◆ PROBLEM DETAILS
From the first line through the line containing "You are a computer-use agent. This", transcribe the records exactly and include no other lines.

[Dataset excerpts]
--- START ---

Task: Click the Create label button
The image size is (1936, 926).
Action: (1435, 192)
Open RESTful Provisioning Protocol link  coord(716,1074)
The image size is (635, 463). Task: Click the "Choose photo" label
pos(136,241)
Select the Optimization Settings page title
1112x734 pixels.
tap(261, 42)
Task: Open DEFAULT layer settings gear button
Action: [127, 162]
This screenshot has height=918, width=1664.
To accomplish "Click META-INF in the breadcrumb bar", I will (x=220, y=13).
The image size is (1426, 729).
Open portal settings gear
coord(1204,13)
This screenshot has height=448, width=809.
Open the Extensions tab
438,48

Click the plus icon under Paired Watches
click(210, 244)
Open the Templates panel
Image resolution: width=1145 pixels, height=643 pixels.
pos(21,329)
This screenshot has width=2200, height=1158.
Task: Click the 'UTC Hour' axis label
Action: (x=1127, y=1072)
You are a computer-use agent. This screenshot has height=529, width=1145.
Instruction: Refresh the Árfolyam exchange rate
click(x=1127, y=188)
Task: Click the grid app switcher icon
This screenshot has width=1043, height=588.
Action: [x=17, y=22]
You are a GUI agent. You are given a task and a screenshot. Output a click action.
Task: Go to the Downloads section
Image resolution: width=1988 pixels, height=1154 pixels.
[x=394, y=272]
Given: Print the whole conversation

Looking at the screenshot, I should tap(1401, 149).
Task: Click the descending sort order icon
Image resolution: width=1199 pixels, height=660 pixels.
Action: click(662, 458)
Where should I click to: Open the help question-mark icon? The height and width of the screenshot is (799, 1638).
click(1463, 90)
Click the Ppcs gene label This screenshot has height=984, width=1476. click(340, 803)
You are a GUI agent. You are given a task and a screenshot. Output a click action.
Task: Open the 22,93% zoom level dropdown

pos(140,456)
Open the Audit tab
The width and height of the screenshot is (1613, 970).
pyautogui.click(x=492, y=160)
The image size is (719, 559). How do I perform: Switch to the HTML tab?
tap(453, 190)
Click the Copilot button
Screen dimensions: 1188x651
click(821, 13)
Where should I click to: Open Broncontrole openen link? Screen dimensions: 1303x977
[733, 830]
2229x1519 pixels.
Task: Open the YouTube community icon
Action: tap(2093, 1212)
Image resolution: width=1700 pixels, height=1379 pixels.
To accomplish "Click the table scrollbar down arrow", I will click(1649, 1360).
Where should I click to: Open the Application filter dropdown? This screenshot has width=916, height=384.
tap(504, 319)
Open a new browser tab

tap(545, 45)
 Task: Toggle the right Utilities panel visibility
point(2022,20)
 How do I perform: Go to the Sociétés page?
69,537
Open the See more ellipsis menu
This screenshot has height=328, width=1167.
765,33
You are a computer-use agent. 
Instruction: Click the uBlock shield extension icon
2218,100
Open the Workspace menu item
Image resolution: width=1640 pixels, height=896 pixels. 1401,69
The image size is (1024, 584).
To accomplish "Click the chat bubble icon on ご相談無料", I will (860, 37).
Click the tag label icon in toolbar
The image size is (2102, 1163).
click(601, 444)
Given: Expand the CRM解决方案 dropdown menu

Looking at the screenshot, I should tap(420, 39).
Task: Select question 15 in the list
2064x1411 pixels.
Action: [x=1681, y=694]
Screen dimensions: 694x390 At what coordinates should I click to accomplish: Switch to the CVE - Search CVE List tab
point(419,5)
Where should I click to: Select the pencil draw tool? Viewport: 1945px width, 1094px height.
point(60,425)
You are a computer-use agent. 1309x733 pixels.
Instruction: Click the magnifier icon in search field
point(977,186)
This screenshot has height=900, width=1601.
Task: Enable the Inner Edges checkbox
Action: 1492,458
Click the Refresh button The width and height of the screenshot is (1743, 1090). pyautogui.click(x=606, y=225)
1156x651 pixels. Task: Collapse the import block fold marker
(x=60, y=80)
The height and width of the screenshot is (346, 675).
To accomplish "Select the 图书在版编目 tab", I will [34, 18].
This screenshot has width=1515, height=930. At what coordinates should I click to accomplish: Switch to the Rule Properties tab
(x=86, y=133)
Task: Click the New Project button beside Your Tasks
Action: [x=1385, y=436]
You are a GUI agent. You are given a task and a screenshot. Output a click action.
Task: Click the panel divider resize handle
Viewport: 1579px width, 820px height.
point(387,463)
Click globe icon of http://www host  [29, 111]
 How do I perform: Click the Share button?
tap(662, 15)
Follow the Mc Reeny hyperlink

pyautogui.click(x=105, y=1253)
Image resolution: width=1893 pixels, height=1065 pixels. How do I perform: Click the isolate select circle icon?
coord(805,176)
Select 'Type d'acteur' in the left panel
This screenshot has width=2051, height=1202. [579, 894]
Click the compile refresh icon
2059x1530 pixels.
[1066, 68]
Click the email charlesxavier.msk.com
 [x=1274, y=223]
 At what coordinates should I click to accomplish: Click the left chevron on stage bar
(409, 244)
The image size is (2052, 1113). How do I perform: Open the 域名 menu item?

--- END ---

◆ RESULT OF THIS EXERCISE
Task: Click the Create label button
The image size is (1936, 926).
Action: (1435, 192)
Open RESTful Provisioning Protocol link  coord(716,1074)
The image size is (635, 463). Task: Click the "Choose photo" label
pos(136,241)
Select the Optimization Settings page title
1112x734 pixels.
tap(261, 42)
Task: Open DEFAULT layer settings gear button
Action: [127, 162]
This screenshot has height=918, width=1664.
To accomplish "Click META-INF in the breadcrumb bar", I will (x=220, y=13).
The image size is (1426, 729).
Open portal settings gear
coord(1204,13)
This screenshot has height=448, width=809.
Open the Extensions tab
438,48

Click the plus icon under Paired Watches
click(210, 244)
Open the Templates panel
Image resolution: width=1145 pixels, height=643 pixels.
pos(21,329)
This screenshot has width=2200, height=1158.
Task: Click the 'UTC Hour' axis label
Action: (x=1127, y=1072)
You are a computer-use agent. This screenshot has height=529, width=1145.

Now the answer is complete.